*** Records Section Begins ***

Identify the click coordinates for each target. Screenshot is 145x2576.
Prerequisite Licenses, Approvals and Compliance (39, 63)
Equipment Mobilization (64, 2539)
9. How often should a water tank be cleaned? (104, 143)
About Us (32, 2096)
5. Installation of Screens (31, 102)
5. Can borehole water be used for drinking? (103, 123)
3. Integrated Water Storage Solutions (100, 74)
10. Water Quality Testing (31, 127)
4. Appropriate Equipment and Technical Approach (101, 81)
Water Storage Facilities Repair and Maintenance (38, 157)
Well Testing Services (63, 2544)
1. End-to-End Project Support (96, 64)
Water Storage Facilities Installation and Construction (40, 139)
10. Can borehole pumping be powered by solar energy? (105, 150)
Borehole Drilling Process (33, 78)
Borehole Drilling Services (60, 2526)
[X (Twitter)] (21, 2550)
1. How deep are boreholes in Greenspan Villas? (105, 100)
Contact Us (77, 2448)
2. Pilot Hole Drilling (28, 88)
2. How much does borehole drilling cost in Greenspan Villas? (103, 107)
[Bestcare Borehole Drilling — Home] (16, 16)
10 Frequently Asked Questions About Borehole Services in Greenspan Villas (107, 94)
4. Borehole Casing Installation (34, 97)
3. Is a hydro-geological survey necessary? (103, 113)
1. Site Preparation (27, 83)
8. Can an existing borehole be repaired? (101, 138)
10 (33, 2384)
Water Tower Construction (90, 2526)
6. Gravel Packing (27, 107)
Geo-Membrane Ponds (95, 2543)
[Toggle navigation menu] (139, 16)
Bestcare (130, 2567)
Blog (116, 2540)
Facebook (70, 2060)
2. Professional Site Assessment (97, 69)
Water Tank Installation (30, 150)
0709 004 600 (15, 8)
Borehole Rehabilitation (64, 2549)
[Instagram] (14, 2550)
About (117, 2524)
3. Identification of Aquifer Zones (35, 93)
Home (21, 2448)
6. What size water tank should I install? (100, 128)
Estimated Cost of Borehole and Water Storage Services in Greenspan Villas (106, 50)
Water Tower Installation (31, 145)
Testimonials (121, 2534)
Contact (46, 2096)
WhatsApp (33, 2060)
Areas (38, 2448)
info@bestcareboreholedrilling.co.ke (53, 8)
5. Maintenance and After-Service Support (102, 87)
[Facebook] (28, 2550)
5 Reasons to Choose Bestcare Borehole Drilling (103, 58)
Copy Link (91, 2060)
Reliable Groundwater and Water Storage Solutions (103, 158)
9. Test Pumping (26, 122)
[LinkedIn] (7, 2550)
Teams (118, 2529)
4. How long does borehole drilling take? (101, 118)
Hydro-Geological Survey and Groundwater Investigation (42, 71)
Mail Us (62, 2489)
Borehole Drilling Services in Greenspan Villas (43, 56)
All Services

*** Records Section Ends ***

# [What this task involves]
The required answer is the run of lines above, starting at the line with "4. Borehole Casing Installation (34, 97)" and ending at the line with "Home (21, 2448)", reproduced exactly with both ends.

# [Result below]
4. Borehole Casing Installation (34, 97)
3. Is a hydro-geological survey necessary? (103, 113)
1. Site Preparation (27, 83)
8. Can an existing borehole be repaired? (101, 138)
10 (33, 2384)
Water Tower Construction (90, 2526)
6. Gravel Packing (27, 107)
Geo-Membrane Ponds (95, 2543)
[Toggle navigation menu] (139, 16)
Bestcare (130, 2567)
Blog (116, 2540)
Facebook (70, 2060)
2. Professional Site Assessment (97, 69)
Water Tank Installation (30, 150)
0709 004 600 (15, 8)
Borehole Rehabilitation (64, 2549)
[Instagram] (14, 2550)
About (117, 2524)
3. Identification of Aquifer Zones (35, 93)
Home (21, 2448)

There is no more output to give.